На Кавказе они свое дело сделали. И в Москве им, попадающим на лету в монету, способным завалить «стингером» не только вертак, но даже идущую на бреющем «сушку»; им, научившимся взрывать и мягко опускать в заданном направлении высокие, легкие каменные – может, римские еще – акведуки; им, умудрявшимся прятать целые составы с гуманитарной помощью, наваленной небрежно поверх оружия, – в Москве им делать было нечего.
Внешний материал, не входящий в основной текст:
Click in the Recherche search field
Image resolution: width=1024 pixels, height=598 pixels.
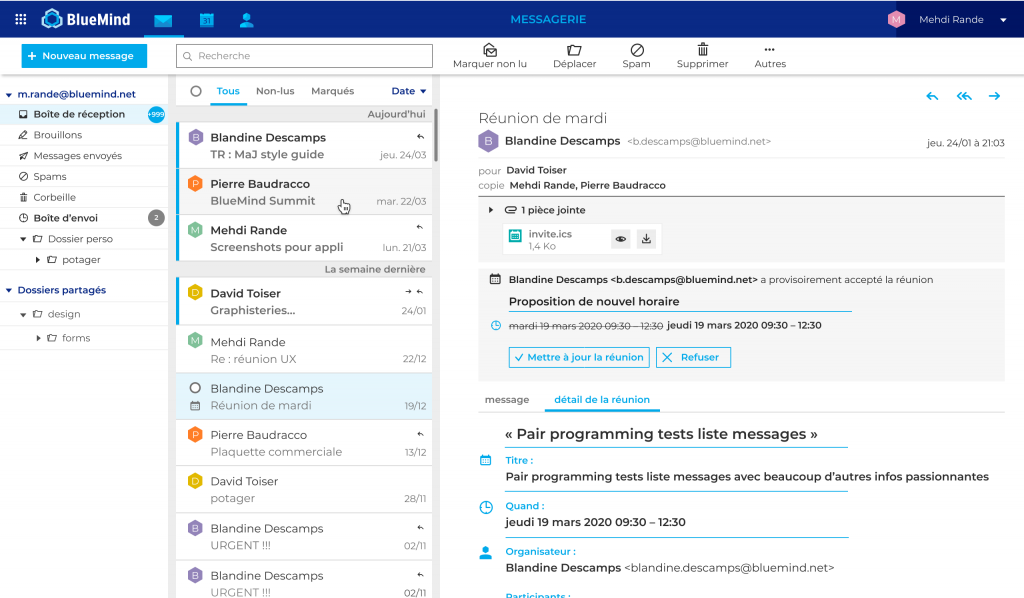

И еще кое-что, кроме отсутствия настоящей работы, томило их здесь. Что именно, они навряд бы могли сказать. По ощущению же, невыговариваемому вслух, получалось: несмотря на криминальные водоворотцы, несмотря на кипящий и бьющийся по краям этих московских водоворотцев мусорок и пену, жажда борьбы и смерти здесь пропадала. А вместе с жаждой пропадало и само уменье бороться и убивать. Такая раскладка, им – профессионалам до мозга костей – не нравилась. И хотя вслух об этом не говорилось, и без всяких разговоров турок видел: в Москве, на липовой этой стройке, карпаторосс размяк, притупилась его знаменитая реакция, командирский тенорок вязнет в тоскливой лени, а стройка начинает интересовать уже не как дыра, куда их устроили на месяц-другой отсидеться и где они ни черта не делали, и ни один фирмач ни разу не сказал им про это, а как место, где нюхают кирпич, чисто зализывают бетонные швы – словом, обманывают себя никому не нужной мужицкой работой.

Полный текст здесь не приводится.